**Data**

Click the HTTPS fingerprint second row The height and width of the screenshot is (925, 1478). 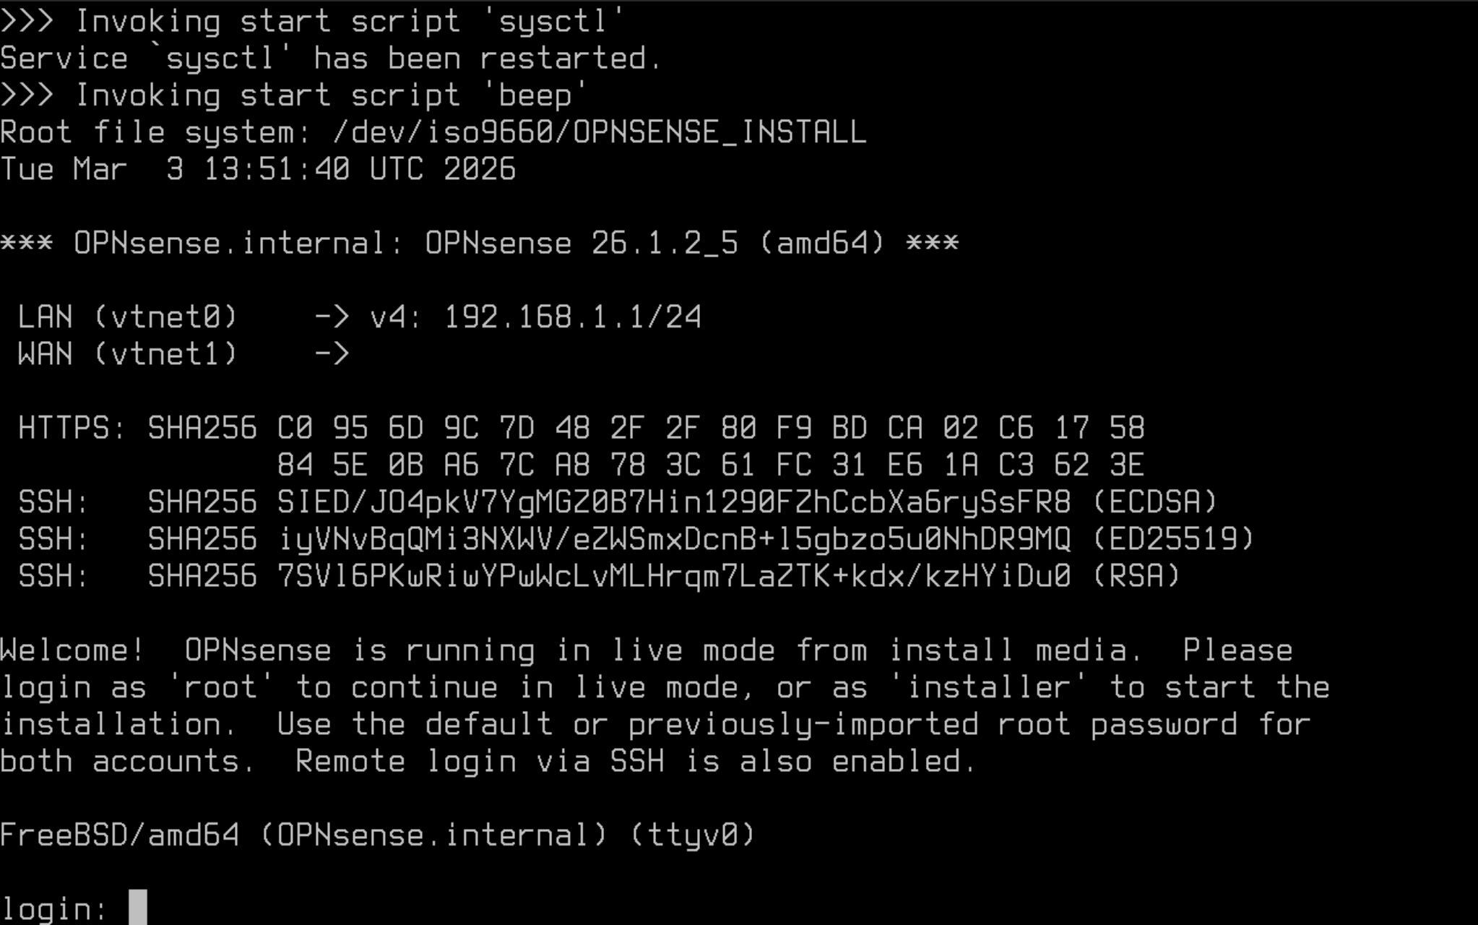click(710, 465)
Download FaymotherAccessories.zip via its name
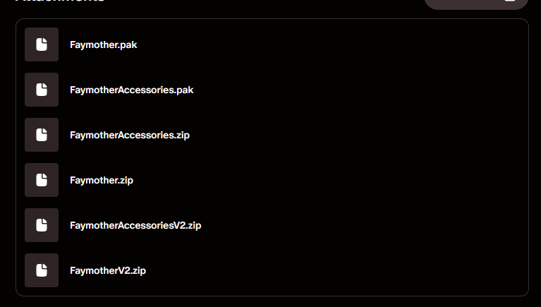 [x=130, y=136]
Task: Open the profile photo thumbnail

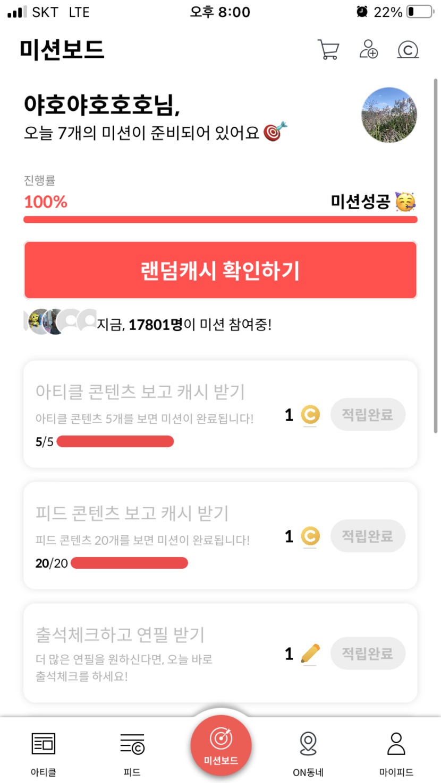Action: [389, 115]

**Task description**
Do not include pictures. Copy only the lines running from the line with "Download FaymotherAccessories.zip via" through the last line of the records, exactly as they appear.

**Output**
Download FaymotherAccessories.zip via its name
 [x=130, y=136]
Task: Open the profile photo thumbnail

Action: [389, 115]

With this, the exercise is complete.